JOB —
Copy out each of the following rows unchanged.

(Rows for locating words and elements)

= = = = = = =

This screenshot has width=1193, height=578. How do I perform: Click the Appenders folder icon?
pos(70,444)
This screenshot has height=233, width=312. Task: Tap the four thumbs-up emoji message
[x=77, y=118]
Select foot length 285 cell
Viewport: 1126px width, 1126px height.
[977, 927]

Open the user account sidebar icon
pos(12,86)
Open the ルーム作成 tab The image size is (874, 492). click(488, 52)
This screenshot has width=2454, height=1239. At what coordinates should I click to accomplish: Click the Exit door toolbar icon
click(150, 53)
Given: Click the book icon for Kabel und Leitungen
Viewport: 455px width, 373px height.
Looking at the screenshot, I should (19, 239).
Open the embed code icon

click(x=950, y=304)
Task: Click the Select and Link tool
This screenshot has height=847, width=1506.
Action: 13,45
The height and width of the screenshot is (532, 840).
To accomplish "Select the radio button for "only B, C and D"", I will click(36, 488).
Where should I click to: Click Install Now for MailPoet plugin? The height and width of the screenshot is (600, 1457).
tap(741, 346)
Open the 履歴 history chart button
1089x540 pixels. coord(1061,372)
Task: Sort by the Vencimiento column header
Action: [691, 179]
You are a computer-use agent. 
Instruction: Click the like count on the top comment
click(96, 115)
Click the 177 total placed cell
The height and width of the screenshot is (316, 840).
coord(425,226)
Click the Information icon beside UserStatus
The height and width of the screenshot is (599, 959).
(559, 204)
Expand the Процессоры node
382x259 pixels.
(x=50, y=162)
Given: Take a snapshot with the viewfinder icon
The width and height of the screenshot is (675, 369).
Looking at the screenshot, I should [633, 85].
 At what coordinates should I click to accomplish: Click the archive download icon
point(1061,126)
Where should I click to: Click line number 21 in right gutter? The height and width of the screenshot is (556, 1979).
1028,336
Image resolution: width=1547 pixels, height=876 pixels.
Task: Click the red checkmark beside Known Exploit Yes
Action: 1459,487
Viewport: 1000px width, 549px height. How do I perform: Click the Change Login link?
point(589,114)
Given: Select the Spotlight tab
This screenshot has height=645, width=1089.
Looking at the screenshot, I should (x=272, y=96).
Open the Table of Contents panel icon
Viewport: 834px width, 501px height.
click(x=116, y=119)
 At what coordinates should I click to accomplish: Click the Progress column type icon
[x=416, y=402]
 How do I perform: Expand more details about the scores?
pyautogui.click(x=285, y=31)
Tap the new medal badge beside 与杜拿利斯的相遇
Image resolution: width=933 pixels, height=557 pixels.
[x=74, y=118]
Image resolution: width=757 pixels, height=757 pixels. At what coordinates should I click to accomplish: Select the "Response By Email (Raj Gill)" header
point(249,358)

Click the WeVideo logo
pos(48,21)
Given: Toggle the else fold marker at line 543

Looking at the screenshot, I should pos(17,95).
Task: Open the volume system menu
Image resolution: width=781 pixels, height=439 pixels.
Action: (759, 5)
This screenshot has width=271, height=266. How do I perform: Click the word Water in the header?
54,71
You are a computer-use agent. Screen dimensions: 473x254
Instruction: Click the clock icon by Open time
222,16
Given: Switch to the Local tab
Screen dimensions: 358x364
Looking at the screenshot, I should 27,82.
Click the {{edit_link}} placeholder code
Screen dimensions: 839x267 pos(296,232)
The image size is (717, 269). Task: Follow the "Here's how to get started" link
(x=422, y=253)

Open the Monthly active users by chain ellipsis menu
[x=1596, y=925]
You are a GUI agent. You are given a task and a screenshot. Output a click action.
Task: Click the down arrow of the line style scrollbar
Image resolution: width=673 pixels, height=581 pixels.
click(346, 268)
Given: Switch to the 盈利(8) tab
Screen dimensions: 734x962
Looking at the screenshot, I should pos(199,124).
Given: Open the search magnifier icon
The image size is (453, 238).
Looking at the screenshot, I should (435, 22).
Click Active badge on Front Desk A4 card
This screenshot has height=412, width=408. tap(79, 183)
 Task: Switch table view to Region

= = = = = = =

CORRECT RESPONSE —
This screenshot has width=1193, height=578. How do I perform: Click the Appenders folder icon?
pos(70,444)
This screenshot has height=233, width=312. Task: Tap the four thumbs-up emoji message
[x=77, y=118]
Select foot length 285 cell
Viewport: 1126px width, 1126px height.
[977, 927]

Open the user account sidebar icon
pos(12,86)
Open the ルーム作成 tab The image size is (874, 492). click(488, 52)
This screenshot has width=2454, height=1239. At what coordinates should I click to accomplish: Click the Exit door toolbar icon
click(150, 53)
Given: Click the book icon for Kabel und Leitungen
Viewport: 455px width, 373px height.
Looking at the screenshot, I should (19, 239).
Open the embed code icon

click(x=950, y=304)
Task: Click the Select and Link tool
This screenshot has height=847, width=1506.
Action: 13,45
The height and width of the screenshot is (532, 840).
To accomplish "Select the radio button for "only B, C and D"", I will click(36, 488).
Where should I click to: Click Install Now for MailPoet plugin? The height and width of the screenshot is (600, 1457).
tap(741, 346)
Open the 履歴 history chart button
1089x540 pixels. coord(1061,372)
Task: Sort by the Vencimiento column header
Action: [691, 179]
You are a computer-use agent. 
Instruction: Click the like count on the top comment
click(96, 115)
Click the 177 total placed cell
The height and width of the screenshot is (316, 840).
coord(425,226)
Click the Information icon beside UserStatus
The height and width of the screenshot is (599, 959).
(559, 204)
Expand the Процессоры node
382x259 pixels.
(x=50, y=162)
Given: Take a snapshot with the viewfinder icon
The width and height of the screenshot is (675, 369).
Looking at the screenshot, I should [633, 85].
 At what coordinates should I click to accomplish: Click the archive download icon
point(1061,126)
Where should I click to: Click line number 21 in right gutter? The height and width of the screenshot is (556, 1979).
1028,336
Image resolution: width=1547 pixels, height=876 pixels.
Task: Click the red checkmark beside Known Exploit Yes
Action: 1459,487
Viewport: 1000px width, 549px height. How do I perform: Click the Change Login link?
point(589,114)
Given: Select the Spotlight tab
This screenshot has height=645, width=1089.
Looking at the screenshot, I should (x=272, y=96).
Open the Table of Contents panel icon
Viewport: 834px width, 501px height.
click(x=116, y=119)
 At what coordinates should I click to accomplish: Click the Progress column type icon
[x=416, y=402]
 How do I perform: Expand more details about the scores?
pyautogui.click(x=285, y=31)
Tap the new medal badge beside 与杜拿利斯的相遇
Image resolution: width=933 pixels, height=557 pixels.
[x=74, y=118]
Image resolution: width=757 pixels, height=757 pixels. At what coordinates should I click to accomplish: Select the "Response By Email (Raj Gill)" header
point(249,358)

Click the WeVideo logo
pos(48,21)
Given: Toggle the else fold marker at line 543

Looking at the screenshot, I should pos(17,95).
Task: Open the volume system menu
Image resolution: width=781 pixels, height=439 pixels.
Action: (759, 5)
This screenshot has width=271, height=266. How do I perform: Click the word Water in the header?
54,71
You are a computer-use agent. Screen dimensions: 473x254
Instruction: Click the clock icon by Open time
222,16
Given: Switch to the Local tab
Screen dimensions: 358x364
Looking at the screenshot, I should 27,82.
Click the {{edit_link}} placeholder code
Screen dimensions: 839x267 pos(296,232)
The image size is (717, 269). Task: Follow the "Here's how to get started" link
(x=422, y=253)

Open the Monthly active users by chain ellipsis menu
[x=1596, y=925]
You are a GUI agent. You are given a task and a screenshot. Output a click action.
Task: Click the down arrow of the line style scrollbar
Image resolution: width=673 pixels, height=581 pixels.
click(346, 268)
Given: Switch to the 盈利(8) tab
Screen dimensions: 734x962
Looking at the screenshot, I should pos(199,124).
Given: Open the search magnifier icon
The image size is (453, 238).
Looking at the screenshot, I should (435, 22).
Click Active badge on Front Desk A4 card
This screenshot has height=412, width=408. tap(79, 183)
 Task: Switch table view to Region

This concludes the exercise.